◆ INPUT RECORDS ◆
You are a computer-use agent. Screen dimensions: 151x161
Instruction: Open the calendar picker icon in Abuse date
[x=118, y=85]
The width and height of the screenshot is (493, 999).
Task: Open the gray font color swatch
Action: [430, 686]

◆ PROBLEM REQUIREMENTS ◆
Line by line, copy the entries above exactly as they appear.

◆ RESULT BELOW ◆
You are a computer-use agent. Screen dimensions: 151x161
Instruction: Open the calendar picker icon in Abuse date
[x=118, y=85]
The width and height of the screenshot is (493, 999).
Task: Open the gray font color swatch
Action: [430, 686]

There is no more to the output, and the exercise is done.